**What you have to do:** Give back the lines of the records exactly, starting at the first and ending at the one with "You are a computer-use agent. Image".

(Data excerpts)

= Beginning of Section =

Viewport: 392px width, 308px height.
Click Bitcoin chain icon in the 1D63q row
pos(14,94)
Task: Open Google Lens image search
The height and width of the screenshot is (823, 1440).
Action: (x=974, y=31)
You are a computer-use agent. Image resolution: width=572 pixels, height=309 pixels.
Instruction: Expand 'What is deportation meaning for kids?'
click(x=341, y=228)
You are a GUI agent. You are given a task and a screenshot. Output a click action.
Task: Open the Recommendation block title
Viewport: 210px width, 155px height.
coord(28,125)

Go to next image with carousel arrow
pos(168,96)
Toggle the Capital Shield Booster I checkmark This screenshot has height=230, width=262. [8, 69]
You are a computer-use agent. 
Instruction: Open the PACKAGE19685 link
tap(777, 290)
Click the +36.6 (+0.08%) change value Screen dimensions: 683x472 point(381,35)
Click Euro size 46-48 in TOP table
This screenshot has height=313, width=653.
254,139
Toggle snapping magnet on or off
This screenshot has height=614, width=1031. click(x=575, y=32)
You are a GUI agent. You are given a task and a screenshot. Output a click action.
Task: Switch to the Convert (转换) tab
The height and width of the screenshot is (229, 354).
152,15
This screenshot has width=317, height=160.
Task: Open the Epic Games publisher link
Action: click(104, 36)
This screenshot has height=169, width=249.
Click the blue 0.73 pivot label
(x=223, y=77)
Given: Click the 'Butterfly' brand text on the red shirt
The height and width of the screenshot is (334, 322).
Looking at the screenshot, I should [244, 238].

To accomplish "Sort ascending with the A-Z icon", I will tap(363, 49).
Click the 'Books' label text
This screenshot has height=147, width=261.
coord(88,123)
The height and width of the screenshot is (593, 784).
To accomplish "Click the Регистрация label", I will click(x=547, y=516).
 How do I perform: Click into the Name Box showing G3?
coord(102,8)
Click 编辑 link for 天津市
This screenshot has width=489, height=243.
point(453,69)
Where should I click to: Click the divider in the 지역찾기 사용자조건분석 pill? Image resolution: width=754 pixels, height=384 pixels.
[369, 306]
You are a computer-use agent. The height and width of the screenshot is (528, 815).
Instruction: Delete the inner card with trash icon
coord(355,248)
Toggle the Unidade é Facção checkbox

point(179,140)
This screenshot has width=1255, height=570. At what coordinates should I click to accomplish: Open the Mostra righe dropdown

= End of Section =

**Exercise result:**
Viewport: 392px width, 308px height.
Click Bitcoin chain icon in the 1D63q row
pos(14,94)
Task: Open Google Lens image search
The height and width of the screenshot is (823, 1440).
Action: (x=974, y=31)
You are a computer-use agent. Image resolution: width=572 pixels, height=309 pixels.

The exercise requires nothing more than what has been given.